We have devised a non-trivial model for this MOOC whose approximation could be the **physical model**, i.e. the L96 model. We wanted to avoid employing a true model where only a few parameters of L96 are changed, since this can be very easily learned by traditional data assimilation.

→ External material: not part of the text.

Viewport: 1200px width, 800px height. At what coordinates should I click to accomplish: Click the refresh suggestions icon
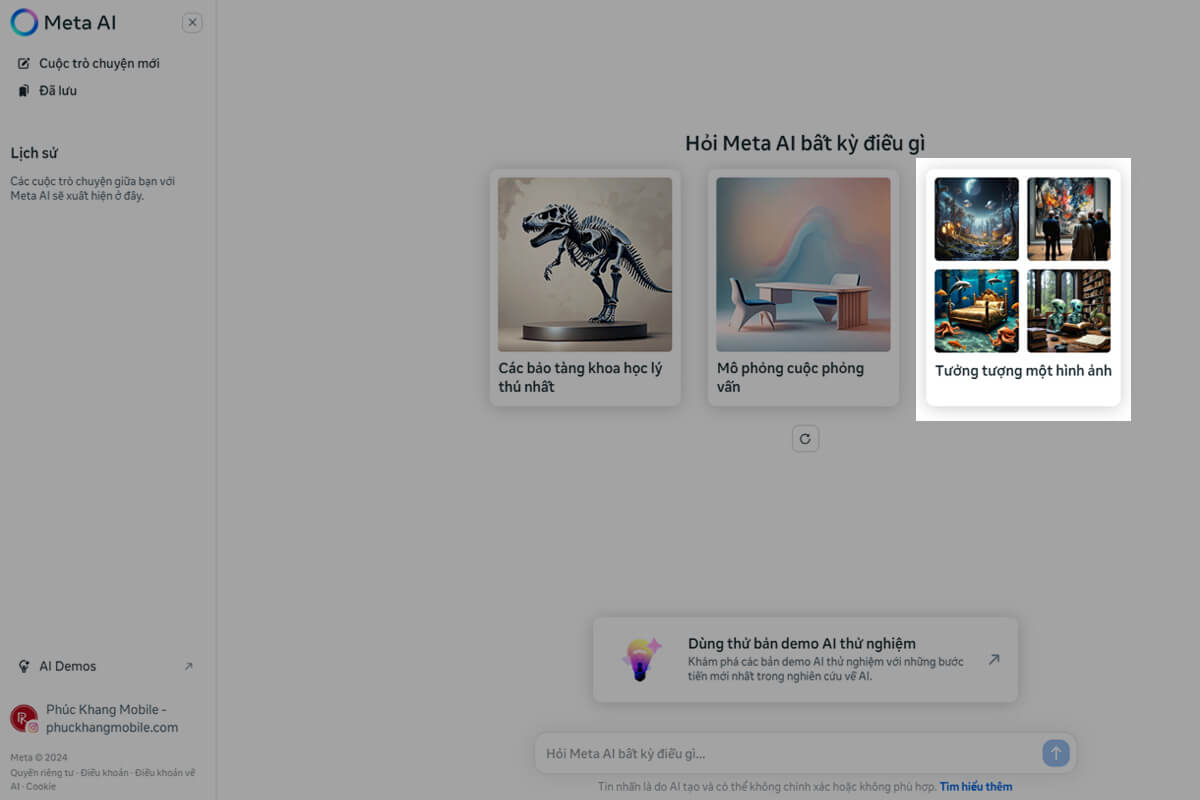805,438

These true model dynamics are driven by the following set of ordinary differential equations (ODEs):
$$
    \forall n \in [1, N_{\mathsf{x}}], \quad \frac{\mathrm{d}x_{n}}{\mathrm{d}t} =
    (x_{n+1}-x_{n-2})x_{n-1} + \nu \left\{ x_{n+1}x_{n-1}(x_{n+2}-x_{n-2}) - x_{n+2}x_n(x_{n+3}-x_{n-1})\right\}
    - \lambda x_{n} +  F,
$$
where the indices are periodic: $x_{-1}=x_{N_{\mathsf{x}}-1}$, $x_{0}=x_{N_{\mathsf{x}}}$, and $x_{1}=x_{N_{\mathsf{x}}+1}$, and where the system size $N_{\mathsf{x}}=40$. They can clearly be seem as an extension of the L96 model.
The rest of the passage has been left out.